As a junior he played in 11 games, making nine starts at slot receiver posting 39 receptions for 592 yards and six touchdowns. Rashard rushed eight times for 48 yards. He made six returns on special teams, taking five kick returns for 102 yard and one punt return for 16 yards. Ranked eighth in CAA with 53.8 receiving yards per game, while also ranking tied for third in receiving touchdowns and fourth in yards per catch (15.2). He set a career-high 125 receiving yards on four receptions at William & Mary (Oct. 31) and tied a career-high of five receptions three times, at SMU (Sept. 26), at Towson (Oct. 10) and at Delaware (Nov. 14). Davis also recorded a season-long, 71-yard reception for a touchdown against Richmond (Oct. 24).
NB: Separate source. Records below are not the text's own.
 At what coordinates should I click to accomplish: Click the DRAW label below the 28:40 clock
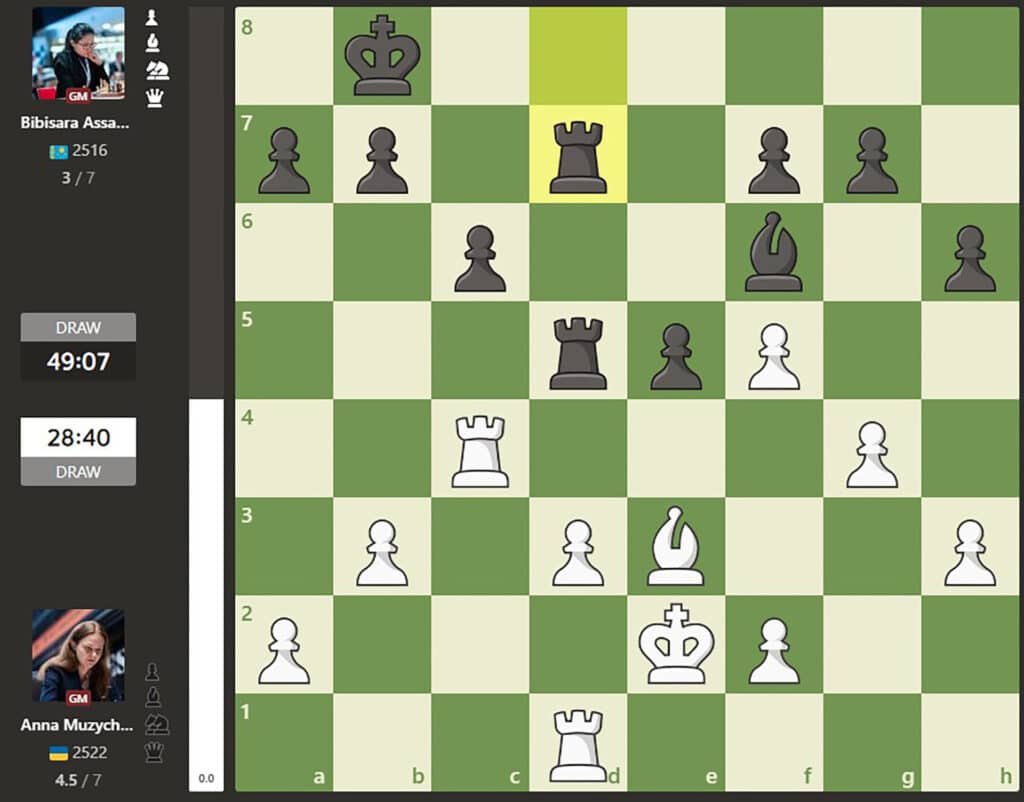coord(78,472)
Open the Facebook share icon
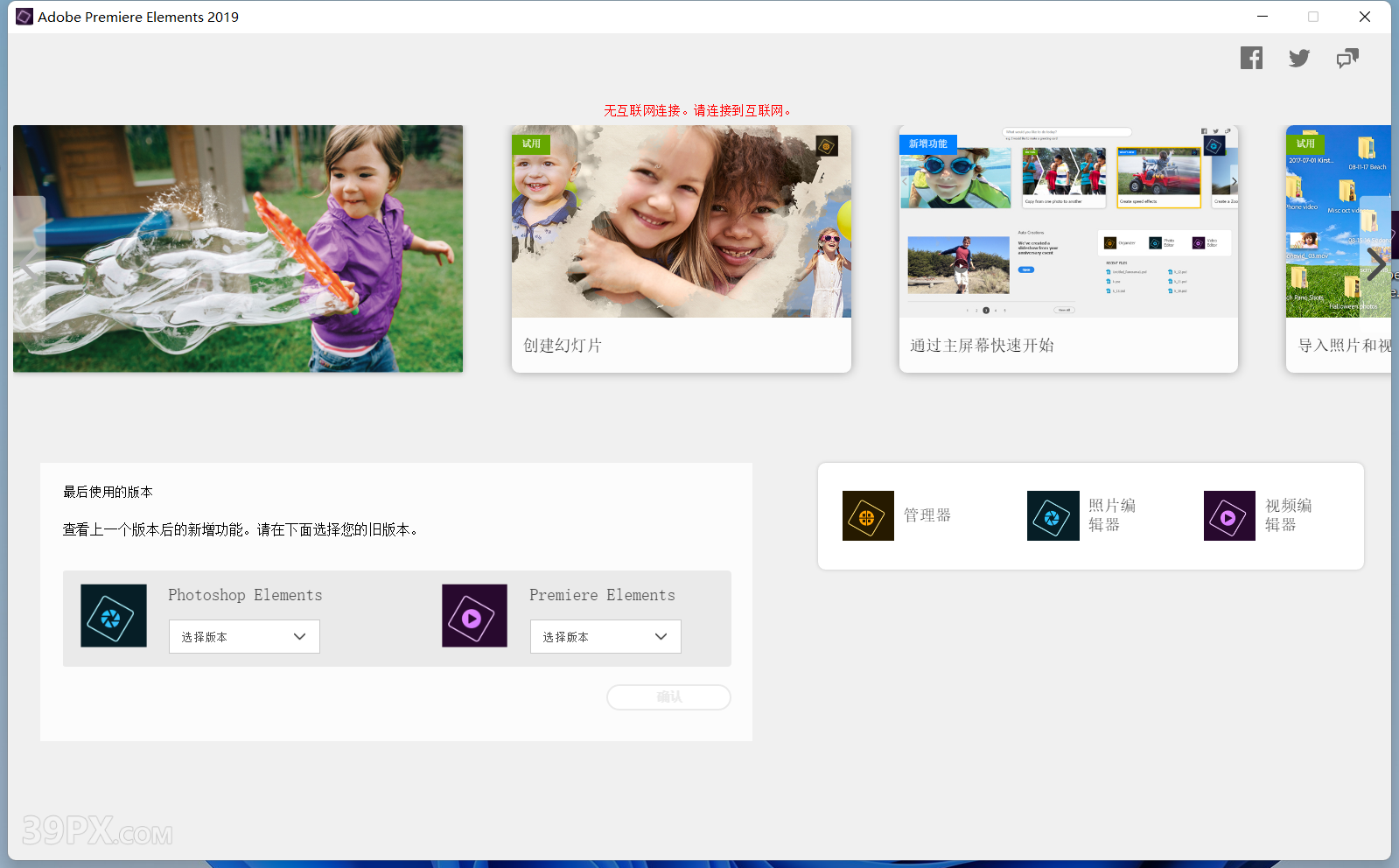The height and width of the screenshot is (868, 1399). click(1251, 59)
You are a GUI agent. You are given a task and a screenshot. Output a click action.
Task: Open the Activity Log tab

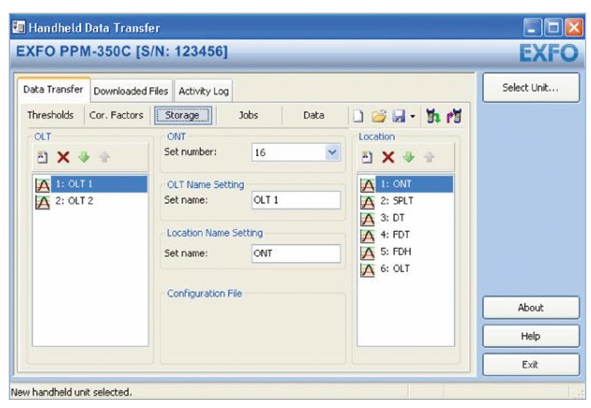pos(204,91)
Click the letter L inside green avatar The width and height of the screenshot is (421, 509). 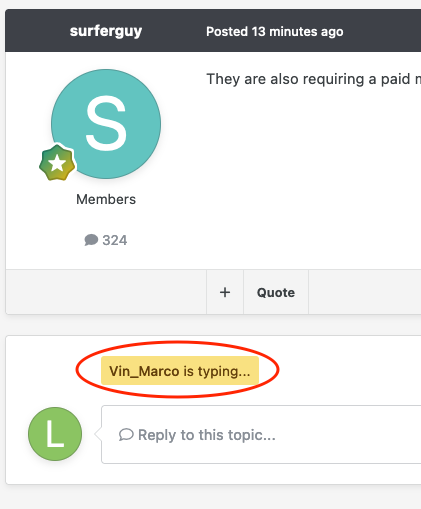[55, 433]
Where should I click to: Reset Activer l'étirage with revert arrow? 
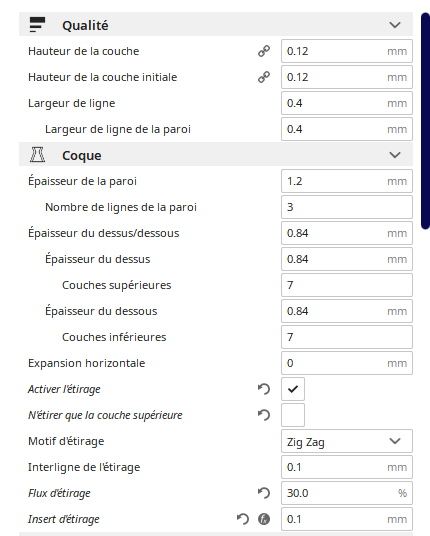pos(264,389)
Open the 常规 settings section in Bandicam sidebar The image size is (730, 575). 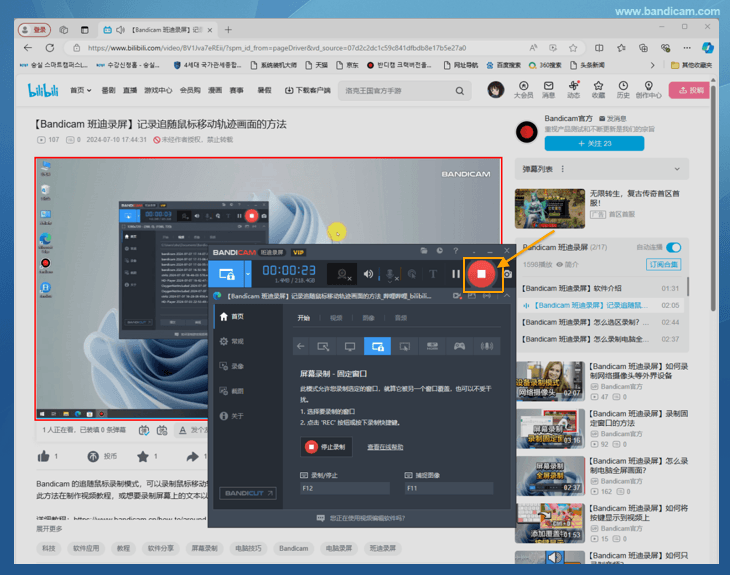click(x=237, y=341)
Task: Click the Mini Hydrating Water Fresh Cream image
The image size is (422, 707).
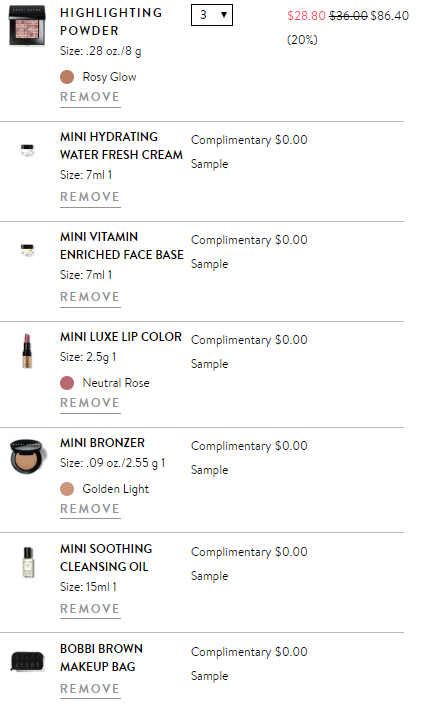Action: point(28,150)
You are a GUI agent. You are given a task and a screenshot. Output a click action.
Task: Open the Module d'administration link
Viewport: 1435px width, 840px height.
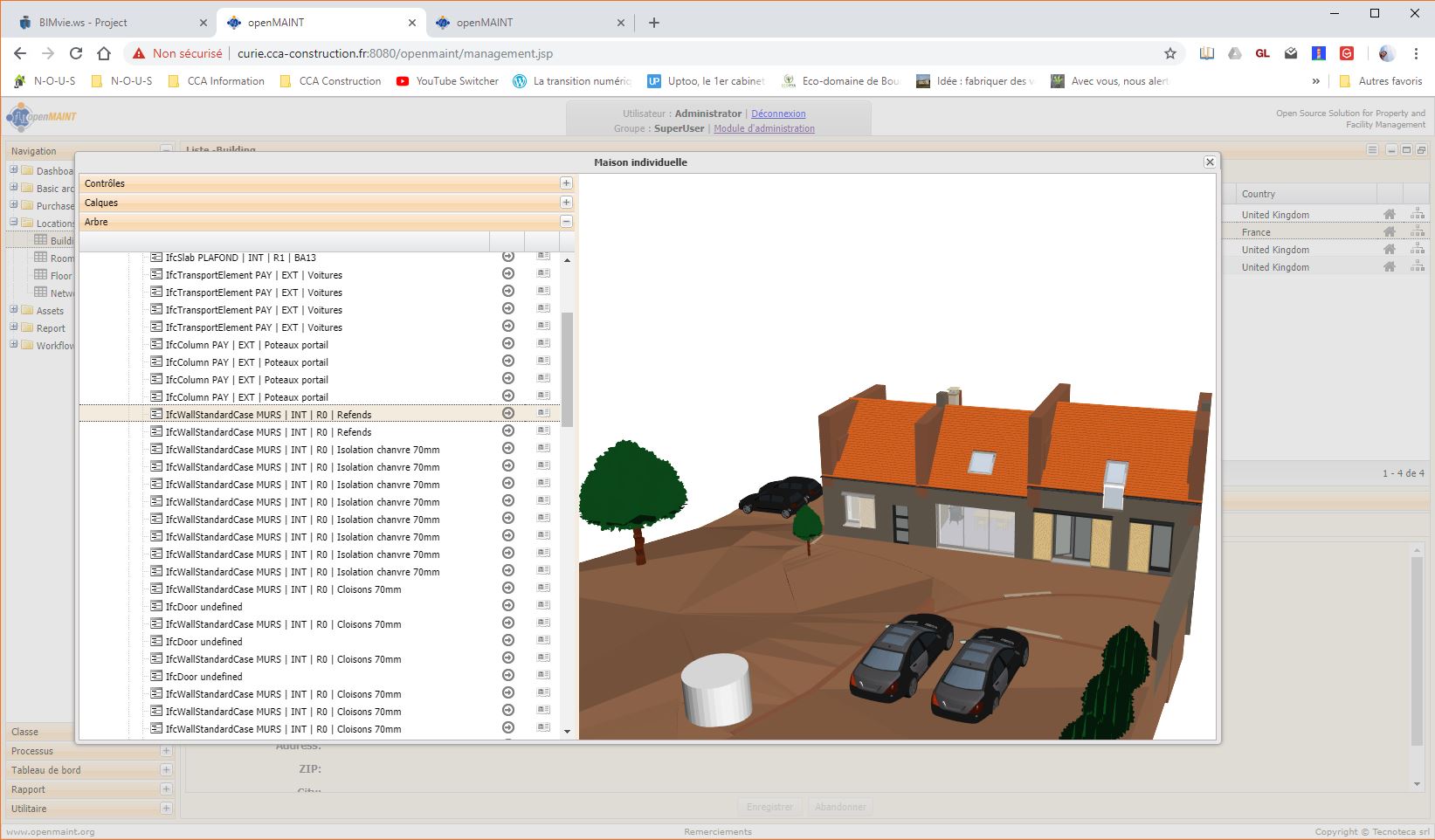click(x=763, y=128)
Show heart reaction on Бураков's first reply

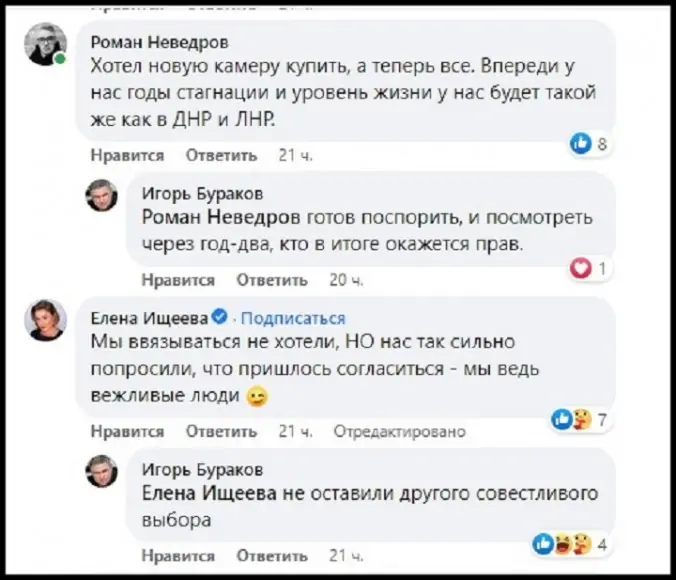(x=588, y=269)

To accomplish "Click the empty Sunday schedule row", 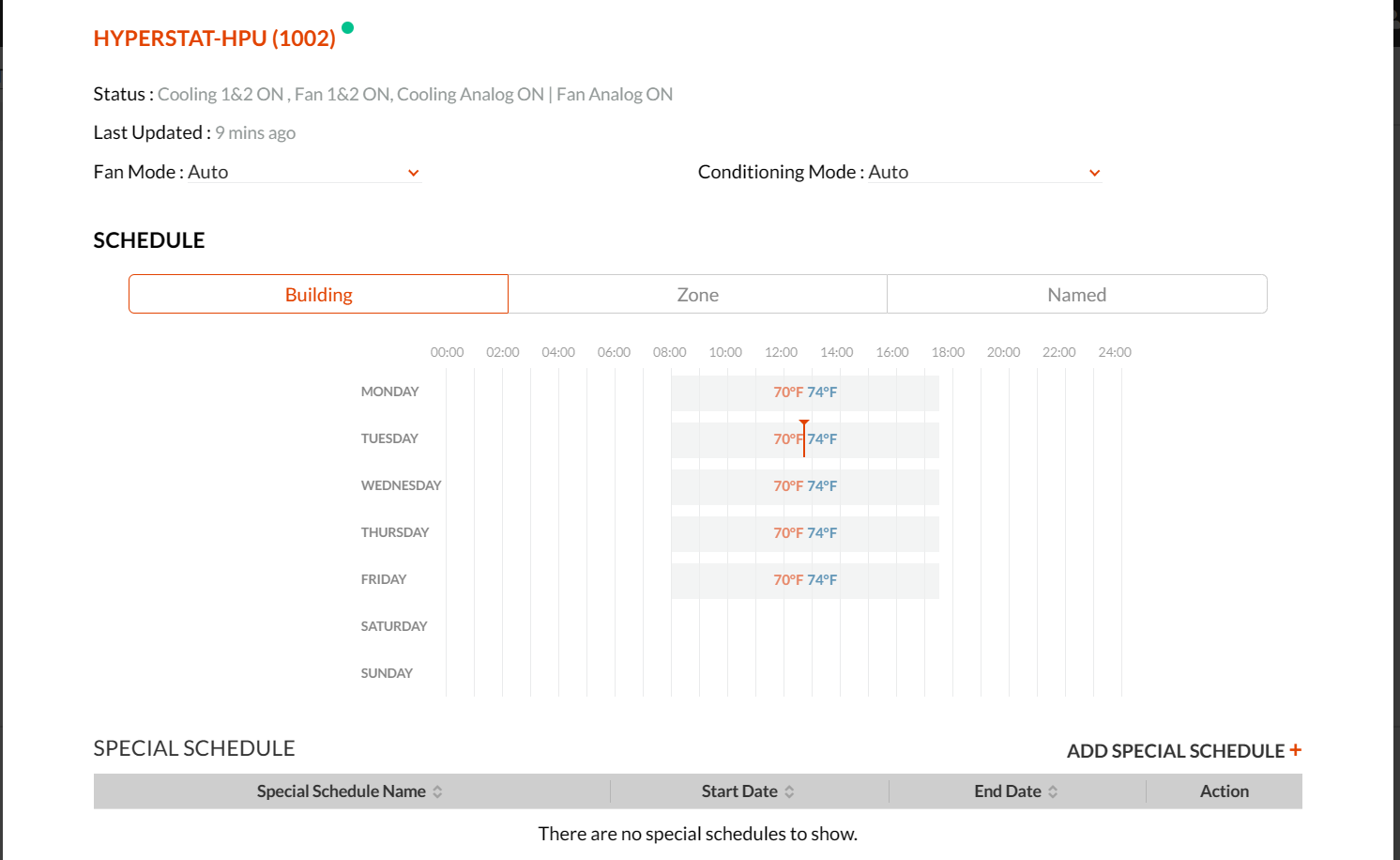I will [784, 673].
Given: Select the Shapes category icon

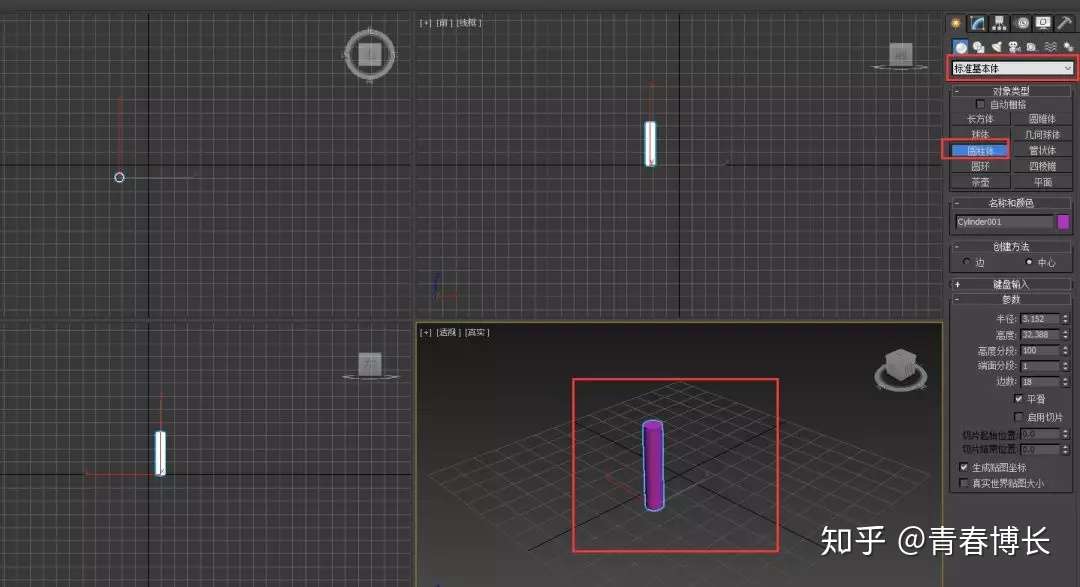Looking at the screenshot, I should (x=979, y=47).
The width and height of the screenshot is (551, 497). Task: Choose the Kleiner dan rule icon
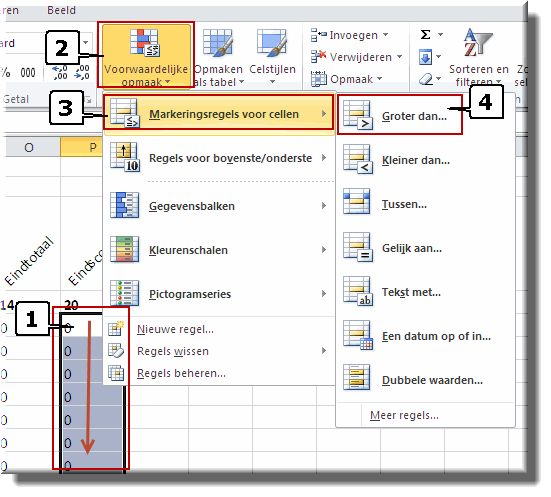(358, 159)
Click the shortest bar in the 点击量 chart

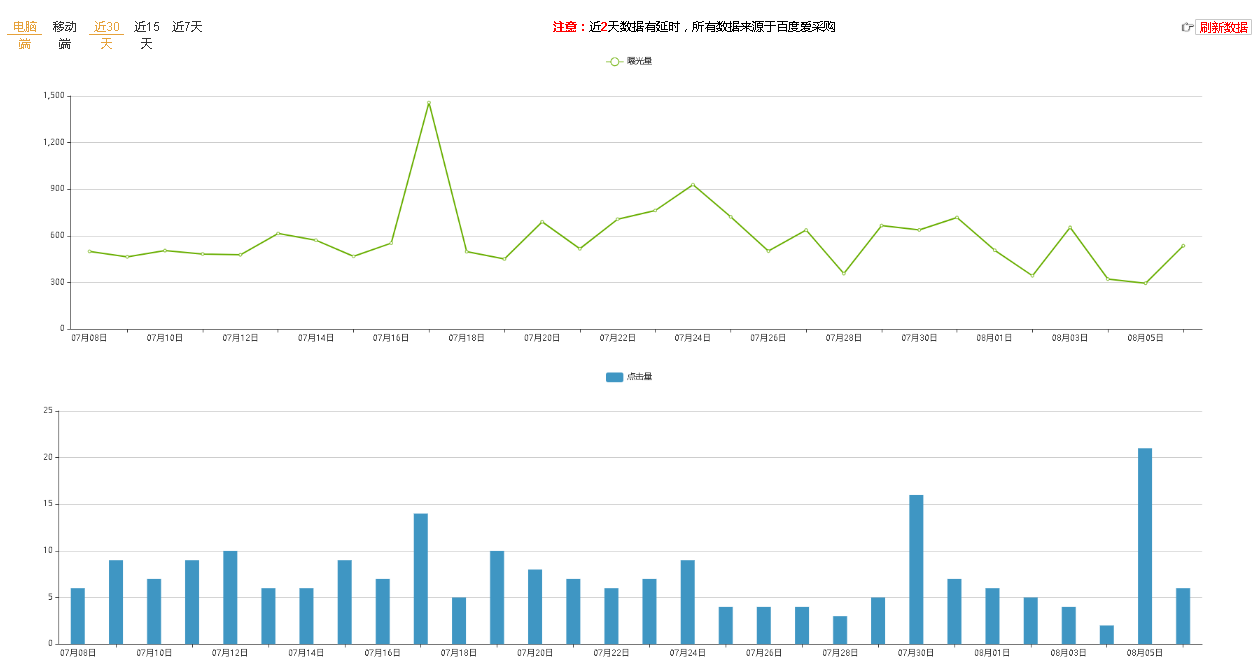click(x=1106, y=635)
As a senior he played in all 15 games, making 12 starts. He set JMU and CAA single-season record with an FCS-best four punt returns for a touchdown. He had 15 punt returns for a JMU single-season record 426 yards and four scores. He also tallied 42 receptions for 530 yards and three touchdowns and produced a punt return for a touchdown in each of the first two weeks, with a 76-yard touchdown against Morehead State (Sept. 3) and a 75-yard score versus Central Connecticut (Sept. 10). Davis closed the regular season with a 76-yard return for a score against Elon (Nov. 19) and set the program and conference record with a 72-yard return for a touchdown in the FCS quarterfinals versus Sam Houston State (Dec. 9). Had five receptions for 111 yards and a touchdown against Rhode Island (Oct. 29). He tallied five receptions for 57 yards at New Hampshire (Oct. 15) and caught two passes for 53 yards against SHSU. Davis produced three receptions for 52 yards and a touchdown in the NCAA Division I National Championship game versus Youngstown State (Jan. 7). He Had five catches in three games and at least three in nine outings and had four catches over 30 yards, including a season-best 58 yard performance versus Rhode Island. One of two recipients of the Challace McMillin Special Teams Player of the Year.  After the season he was named to the Associated Press All-FCS second-team as an all-purpose player. He was also named CAA Special Teams Player of the Year.

Professional career

Philadelphia Eagles
On August 13, 2017, Davis signed with the Philadelphia Eagles as an undrafted free agent. He was waived on September 1, 2017. He was signed to the practice squad on October 4, 2017, but was released six days later. He was re-signed again on October 19, 2017. He was released on December 14, 2017. He was re-signed on December 27, 2017. While Davis was on the practice squad, the Eagles defeated the New England Patriots in Super Bowl LII, which earned Davis a Super Bowl ring. He signed a reserve/future contract with the Eagles on February 7, 2018. On September 1, 2018, Davis was waived by the Eagles and was signed to the practice squad the next day. He was released on September 7, 2018.

Oakland Raiders
On November 14, 2018, Davis was signed to the Oakland Raiders practice squad. He was released on November 20, 2018. He was re-signed on December 27, 2018. He signed a reserve/future contract with the Raiders on January 1, 2019. He was waived on April 30, 2019.

Kansas City Chiefs
On May 7, 2019, Davis signed with the Kansas City Chiefs. He was waived on August 31, 2019.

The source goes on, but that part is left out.